→ **Text**
* * * * * * * * *

If there is any passage that has attracted our country’s attention for the past five years or so, it is Jeremiah 29:11. I can’t count the number of times I’ve seen a meme on Facebook that says, “’For I know the plans I have for you,’ declares the Lord.” Jeremiah 29:11 is everywhere, from coffee mugs to T-shirts.
Now, I’m certainly not opposed to the quoting of any Bible passage, but the sad truth is that this one frequently is misapplied by the quoters. When we look at the isolated verse, it is so vague—talking about plans, a future, and a hope—that it could mean nearly anything. Not surprisingly, the way that people use it often says much more about their plans for themselves than about God’s plans for them.
However, I’ve also seen people react to the memeification of this verse by denying that it has any applicability to us whatsoever: “If you weren’t alive in 583 BC, this verse is not for you!” I don’t think that’s right either. This morning, then, I’d like to find a middle ground by considering Jeremiah 29:11 in context.
Even with a limited view of context, looking only at the few verses immediately around the passage, several deeply significant spiritual lessons emerge. The first of these is that SIN HAS CONSEQUENCES. We see this laid out in Jeremiah 29:10. God tells the Jews that he is going to restore them to the promised land—but only after they spend 70 years in exile in Babylon.

* * * * * * * * *

→ **Given instruction 1**
According to the sermon, how many years must the Jews spend in exile in Babylon before God restores them to the promised land?
→ **Given instruction 2**
Quote the sermon from "Now, I’m certainly" up to and including "29:11 in context.".
→ **Given instruction 3**
Render this sentence from the sermon in Spanish: "Jeremiah 29:11 is everywhere, from coffee mugs to T-shirts."

[Source data]

* * * * * * * * *

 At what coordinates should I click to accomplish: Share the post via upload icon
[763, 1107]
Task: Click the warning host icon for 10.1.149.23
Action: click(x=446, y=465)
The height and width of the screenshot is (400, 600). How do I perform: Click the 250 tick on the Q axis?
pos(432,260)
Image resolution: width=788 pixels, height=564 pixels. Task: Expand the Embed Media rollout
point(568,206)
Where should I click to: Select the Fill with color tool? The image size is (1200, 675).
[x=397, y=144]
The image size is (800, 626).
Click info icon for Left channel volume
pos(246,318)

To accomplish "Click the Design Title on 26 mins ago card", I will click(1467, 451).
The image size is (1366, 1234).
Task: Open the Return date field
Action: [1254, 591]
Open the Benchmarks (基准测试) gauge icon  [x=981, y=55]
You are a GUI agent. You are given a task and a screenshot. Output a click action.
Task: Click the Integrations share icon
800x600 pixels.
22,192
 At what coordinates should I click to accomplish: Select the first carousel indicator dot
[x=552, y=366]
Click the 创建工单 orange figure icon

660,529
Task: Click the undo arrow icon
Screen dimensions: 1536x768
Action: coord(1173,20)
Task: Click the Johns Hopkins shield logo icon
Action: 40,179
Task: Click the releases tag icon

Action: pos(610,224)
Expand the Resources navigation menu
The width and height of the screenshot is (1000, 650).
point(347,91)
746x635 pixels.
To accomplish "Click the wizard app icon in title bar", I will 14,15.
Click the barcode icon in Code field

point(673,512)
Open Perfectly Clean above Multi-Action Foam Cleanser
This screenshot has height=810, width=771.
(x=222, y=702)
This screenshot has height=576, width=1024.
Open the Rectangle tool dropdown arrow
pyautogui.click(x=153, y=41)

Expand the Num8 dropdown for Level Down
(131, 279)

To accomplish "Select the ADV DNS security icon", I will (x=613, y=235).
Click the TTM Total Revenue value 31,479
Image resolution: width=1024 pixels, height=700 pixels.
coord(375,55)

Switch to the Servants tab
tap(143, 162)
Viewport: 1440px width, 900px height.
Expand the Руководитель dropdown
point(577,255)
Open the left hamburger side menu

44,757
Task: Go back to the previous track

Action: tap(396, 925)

* * * * * * * * *

→ **Task solution 1**
70 years.

→ **Task solution 2**
Now, I’m certainly not opposed to the quoting of any Bible passage, but the sad truth is that this one frequently is misapplied by the quoters. When we look at the isolated verse, it is so vague—talking about plans, a future, and a hope—that it could mean nearly anything. Not surprisingly, the way that people use it often says much more about their plans for themselves than about God’s plans for them.
However, I’ve also seen people react to the memeification of this verse by denying that it has any applicability to us whatsoever: “If you weren’t alive in 583 BC, this verse is not for you!” I don’t think that’s right either. This morning, then, I’d like to find a middle ground by considering Jeremiah 29:11 in context.

→ **Task solution 3**
Jeremías 29:11 está en todas partes, desde tazas de café hasta camisetas.